**MATERIAL SHOWN:**
____

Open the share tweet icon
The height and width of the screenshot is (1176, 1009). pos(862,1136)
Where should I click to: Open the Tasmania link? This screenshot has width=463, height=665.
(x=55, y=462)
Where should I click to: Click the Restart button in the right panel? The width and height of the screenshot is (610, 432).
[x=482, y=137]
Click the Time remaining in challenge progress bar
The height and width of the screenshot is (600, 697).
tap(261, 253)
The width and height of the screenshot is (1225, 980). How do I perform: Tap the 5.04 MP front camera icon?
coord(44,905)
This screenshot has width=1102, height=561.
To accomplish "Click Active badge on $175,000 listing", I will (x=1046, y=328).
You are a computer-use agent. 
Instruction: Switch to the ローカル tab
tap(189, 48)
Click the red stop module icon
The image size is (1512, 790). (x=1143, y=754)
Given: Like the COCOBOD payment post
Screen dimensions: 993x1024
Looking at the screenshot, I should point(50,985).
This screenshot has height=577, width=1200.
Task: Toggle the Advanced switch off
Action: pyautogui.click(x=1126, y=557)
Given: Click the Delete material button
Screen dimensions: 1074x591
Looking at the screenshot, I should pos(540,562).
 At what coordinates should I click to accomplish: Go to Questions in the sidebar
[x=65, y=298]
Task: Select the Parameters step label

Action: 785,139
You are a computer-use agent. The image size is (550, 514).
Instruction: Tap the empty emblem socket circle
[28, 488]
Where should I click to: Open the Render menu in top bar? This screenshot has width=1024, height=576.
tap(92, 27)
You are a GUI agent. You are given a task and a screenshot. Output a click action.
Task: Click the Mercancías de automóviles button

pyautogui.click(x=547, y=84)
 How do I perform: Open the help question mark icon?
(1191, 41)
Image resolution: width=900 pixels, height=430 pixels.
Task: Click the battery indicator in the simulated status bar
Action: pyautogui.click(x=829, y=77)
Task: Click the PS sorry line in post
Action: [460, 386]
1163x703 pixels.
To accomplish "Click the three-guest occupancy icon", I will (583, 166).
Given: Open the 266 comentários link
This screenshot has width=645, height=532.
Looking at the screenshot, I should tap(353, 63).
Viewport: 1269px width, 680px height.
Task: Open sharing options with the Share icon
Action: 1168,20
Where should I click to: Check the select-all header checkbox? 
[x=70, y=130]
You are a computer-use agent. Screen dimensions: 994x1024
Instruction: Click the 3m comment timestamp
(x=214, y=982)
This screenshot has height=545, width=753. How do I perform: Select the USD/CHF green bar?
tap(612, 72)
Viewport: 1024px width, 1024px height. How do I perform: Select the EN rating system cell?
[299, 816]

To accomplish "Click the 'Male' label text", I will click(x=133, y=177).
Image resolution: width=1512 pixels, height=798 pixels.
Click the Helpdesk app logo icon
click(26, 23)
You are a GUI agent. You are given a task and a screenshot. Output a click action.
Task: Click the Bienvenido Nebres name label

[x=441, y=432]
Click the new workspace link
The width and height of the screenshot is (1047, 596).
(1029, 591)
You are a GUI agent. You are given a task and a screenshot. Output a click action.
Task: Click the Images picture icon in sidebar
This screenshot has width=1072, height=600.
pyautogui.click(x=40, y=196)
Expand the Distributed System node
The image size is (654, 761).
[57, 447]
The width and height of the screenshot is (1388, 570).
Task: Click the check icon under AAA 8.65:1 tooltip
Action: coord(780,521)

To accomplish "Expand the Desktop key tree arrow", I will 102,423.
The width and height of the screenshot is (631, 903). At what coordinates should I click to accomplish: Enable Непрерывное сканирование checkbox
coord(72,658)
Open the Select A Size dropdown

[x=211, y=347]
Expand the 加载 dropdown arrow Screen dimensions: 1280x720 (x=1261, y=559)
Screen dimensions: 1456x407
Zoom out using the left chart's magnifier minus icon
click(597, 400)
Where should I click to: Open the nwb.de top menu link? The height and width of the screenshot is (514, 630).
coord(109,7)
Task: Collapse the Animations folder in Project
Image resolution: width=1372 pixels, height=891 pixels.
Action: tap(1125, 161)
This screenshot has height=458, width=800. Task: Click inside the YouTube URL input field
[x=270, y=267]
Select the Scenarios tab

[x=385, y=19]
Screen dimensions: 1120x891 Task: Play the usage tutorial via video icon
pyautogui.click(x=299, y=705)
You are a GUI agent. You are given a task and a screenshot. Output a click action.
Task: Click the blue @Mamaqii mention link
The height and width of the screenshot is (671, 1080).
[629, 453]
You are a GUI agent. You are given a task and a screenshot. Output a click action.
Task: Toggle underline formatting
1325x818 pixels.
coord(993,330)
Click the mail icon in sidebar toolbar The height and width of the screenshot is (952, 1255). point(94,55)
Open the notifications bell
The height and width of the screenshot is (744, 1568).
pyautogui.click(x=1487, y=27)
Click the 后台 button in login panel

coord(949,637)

____

**TASK DETAILS:**
Report only how many lines above include "arrow".

**FINISHED TASK:**
2